Mutual-fund managers tend to clean house after Labor Day, taking profits on winning stocks and weeding out portfolios before putting out the rosiest possible end-of-quarter reports.
Workers coming back from summer breaks are also inclined to sell stocks as they get their financial affairs in order. Any festering issues with the economy or stocks during the summer, when trading volume is light, tend to get put off until fall.
The result: September is usually a dog of a month for the market. It typically starts with solid market increases, then tails off, said Jeffrey Hirsch, the editor-in-chief of the Stock Trader's Almanac.

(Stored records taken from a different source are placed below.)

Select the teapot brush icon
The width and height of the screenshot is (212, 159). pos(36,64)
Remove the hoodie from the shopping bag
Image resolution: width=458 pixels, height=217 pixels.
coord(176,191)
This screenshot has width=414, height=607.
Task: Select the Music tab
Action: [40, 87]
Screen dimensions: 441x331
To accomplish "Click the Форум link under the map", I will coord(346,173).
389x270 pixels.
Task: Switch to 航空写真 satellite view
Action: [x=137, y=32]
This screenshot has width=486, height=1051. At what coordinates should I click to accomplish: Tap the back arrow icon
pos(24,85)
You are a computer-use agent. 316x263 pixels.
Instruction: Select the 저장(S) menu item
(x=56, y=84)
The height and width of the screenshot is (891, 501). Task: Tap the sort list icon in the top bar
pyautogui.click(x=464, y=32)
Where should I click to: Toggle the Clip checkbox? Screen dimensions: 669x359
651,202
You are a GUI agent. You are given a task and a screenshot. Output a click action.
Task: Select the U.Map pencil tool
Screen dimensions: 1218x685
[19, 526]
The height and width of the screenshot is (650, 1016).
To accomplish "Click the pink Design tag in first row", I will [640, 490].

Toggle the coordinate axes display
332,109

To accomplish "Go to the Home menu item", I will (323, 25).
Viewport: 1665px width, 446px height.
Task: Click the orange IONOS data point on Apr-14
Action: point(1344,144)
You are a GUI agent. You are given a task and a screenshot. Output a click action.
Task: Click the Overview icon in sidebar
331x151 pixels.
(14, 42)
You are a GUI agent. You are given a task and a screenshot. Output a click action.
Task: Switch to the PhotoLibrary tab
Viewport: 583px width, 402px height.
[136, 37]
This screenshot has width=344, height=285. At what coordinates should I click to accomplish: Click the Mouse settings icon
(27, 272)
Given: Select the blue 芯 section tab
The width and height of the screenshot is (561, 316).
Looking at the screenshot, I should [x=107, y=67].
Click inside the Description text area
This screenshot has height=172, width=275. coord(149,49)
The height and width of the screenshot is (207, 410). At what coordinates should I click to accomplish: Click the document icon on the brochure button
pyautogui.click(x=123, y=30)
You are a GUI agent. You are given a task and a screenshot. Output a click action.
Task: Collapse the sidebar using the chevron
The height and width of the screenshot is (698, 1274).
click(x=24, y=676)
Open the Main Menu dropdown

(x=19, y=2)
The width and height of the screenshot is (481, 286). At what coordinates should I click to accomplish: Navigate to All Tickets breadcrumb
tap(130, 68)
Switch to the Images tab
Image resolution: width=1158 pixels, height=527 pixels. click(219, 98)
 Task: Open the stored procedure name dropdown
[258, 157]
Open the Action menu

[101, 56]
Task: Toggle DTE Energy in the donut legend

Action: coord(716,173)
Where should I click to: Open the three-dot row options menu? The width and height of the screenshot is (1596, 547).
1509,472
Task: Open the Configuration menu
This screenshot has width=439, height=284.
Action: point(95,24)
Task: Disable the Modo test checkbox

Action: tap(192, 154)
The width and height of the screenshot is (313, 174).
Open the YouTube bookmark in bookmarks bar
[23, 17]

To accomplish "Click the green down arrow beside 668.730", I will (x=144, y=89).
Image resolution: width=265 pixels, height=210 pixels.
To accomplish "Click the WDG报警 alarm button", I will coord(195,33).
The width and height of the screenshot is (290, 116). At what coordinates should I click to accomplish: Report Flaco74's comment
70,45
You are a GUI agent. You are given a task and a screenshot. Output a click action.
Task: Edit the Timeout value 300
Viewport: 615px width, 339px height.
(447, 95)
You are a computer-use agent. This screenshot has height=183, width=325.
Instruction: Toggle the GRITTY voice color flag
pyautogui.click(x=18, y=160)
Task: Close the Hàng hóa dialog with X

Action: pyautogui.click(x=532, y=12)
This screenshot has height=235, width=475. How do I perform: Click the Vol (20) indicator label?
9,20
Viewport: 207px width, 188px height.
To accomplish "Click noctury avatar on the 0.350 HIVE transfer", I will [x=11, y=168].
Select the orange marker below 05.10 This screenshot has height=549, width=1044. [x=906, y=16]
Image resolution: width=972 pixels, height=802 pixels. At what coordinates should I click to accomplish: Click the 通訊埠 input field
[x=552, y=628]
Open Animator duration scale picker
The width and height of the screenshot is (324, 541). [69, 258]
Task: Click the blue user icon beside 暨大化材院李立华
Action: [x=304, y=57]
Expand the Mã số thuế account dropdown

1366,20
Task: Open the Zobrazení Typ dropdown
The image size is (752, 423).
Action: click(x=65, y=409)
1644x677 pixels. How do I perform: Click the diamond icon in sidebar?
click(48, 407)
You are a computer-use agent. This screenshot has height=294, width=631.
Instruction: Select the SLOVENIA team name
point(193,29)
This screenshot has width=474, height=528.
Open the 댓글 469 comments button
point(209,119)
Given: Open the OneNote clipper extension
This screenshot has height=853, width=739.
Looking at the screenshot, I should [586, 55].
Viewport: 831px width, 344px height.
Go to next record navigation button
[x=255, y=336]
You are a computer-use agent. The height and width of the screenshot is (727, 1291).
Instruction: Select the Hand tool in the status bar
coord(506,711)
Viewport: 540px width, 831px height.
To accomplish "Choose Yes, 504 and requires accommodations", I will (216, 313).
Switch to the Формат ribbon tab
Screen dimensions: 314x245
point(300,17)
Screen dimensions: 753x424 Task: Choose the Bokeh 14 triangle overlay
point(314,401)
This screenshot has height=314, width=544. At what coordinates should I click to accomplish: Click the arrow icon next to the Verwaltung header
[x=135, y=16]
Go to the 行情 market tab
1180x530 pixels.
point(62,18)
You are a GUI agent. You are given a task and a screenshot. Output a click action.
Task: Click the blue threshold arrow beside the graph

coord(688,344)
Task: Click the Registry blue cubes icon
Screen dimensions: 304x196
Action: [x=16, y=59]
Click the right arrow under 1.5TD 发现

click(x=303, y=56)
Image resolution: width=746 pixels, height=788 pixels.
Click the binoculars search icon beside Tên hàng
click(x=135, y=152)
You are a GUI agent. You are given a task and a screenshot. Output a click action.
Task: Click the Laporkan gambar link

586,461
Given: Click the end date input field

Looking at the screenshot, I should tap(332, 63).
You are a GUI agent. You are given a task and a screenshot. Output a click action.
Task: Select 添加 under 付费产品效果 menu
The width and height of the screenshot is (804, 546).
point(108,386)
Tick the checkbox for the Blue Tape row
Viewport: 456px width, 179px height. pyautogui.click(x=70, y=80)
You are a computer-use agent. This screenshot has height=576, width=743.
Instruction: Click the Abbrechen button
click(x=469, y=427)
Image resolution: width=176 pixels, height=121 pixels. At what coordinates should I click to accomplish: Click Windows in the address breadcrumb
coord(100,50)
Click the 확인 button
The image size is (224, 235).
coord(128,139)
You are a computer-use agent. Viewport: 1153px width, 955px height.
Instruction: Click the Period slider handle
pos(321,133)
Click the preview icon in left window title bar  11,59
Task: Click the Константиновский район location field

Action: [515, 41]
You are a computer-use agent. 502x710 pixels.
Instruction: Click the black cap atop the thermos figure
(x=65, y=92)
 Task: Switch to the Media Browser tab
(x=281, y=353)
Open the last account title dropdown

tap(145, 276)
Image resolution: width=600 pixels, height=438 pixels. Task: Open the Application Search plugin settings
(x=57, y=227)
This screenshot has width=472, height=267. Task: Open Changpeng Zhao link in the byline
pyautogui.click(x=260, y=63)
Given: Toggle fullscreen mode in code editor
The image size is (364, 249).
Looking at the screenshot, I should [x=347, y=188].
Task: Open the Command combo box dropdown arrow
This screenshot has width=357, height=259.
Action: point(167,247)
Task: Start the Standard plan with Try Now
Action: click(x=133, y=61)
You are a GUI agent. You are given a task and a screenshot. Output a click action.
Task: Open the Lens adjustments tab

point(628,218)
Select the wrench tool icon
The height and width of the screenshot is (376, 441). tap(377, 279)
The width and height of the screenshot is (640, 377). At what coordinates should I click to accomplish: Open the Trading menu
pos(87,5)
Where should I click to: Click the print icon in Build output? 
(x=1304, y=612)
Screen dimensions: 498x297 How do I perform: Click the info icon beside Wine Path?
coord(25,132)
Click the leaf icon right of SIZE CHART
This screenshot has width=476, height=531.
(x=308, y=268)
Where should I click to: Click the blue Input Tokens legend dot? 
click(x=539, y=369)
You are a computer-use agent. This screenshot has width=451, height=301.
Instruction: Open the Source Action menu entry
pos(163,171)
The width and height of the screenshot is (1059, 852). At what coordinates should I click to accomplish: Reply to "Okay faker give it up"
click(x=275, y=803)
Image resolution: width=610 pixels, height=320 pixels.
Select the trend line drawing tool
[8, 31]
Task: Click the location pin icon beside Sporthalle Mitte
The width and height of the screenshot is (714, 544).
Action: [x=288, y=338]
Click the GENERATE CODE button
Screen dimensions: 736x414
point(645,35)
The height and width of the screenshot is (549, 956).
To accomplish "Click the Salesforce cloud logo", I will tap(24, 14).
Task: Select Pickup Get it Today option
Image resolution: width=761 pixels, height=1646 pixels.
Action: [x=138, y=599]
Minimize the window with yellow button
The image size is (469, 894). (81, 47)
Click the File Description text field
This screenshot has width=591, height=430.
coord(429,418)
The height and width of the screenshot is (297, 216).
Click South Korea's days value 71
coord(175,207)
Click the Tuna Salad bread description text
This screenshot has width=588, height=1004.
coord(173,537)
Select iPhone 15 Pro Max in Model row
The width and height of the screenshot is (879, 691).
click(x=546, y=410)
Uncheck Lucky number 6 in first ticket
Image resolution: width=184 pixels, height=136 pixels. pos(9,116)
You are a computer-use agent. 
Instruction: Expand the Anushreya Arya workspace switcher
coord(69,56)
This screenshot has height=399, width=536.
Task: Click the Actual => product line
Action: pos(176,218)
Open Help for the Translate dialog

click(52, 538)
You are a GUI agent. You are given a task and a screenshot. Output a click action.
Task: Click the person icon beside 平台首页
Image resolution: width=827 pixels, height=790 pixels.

Four times in the past 10 years alone, the S&P 500 shed at least 5 percent in September. The average September decline since 1950 is 0.6 percent, according to the Stock Trader's Almanac. February is the next worst, with an average 0.2 percent loss, and December and November are the best, averaging 1.6 percent gains.
Of course, investors haven't forgotten that the financial world collapsed in September just two years ago. And the Sept. 11 attacks, which delivered a devastating blow to the stock market, remain a painful memory.
This year, there's a lot to frown about. The S&P 500 index is down 14 percent from its high in April, and was down 5 percent for the month of August.
Stocks have fallen because the economic recovery is faltering. The economy has slowed to anemic growth, home sales the last three months are the worst on record, consumer spending is lackluster, and unemployment is stuck near 10 percent.
The slew of weak economic data sapped the market of what little midsummer momentum it had and further shook the confidence of already wary investors.
"I don't think it would take a whole lot to get investors to start selling and consumers to start pulling back again," said Mark Zandi, the chief economist at Moody's Economy.com.
Federal Reserve Chairman Ben Bernanke said last week that the central bank is ready to take additional steps to boost the economy, including buying more debt or mortgage securities in order to keep interest rates low.
Also hanging over the market is an air of heightened uncertainty because the November elections will determine which party controls Congress for the next two years. The S&P 500 has declined an average 1.7 percent in the September before midterm elections since 1930.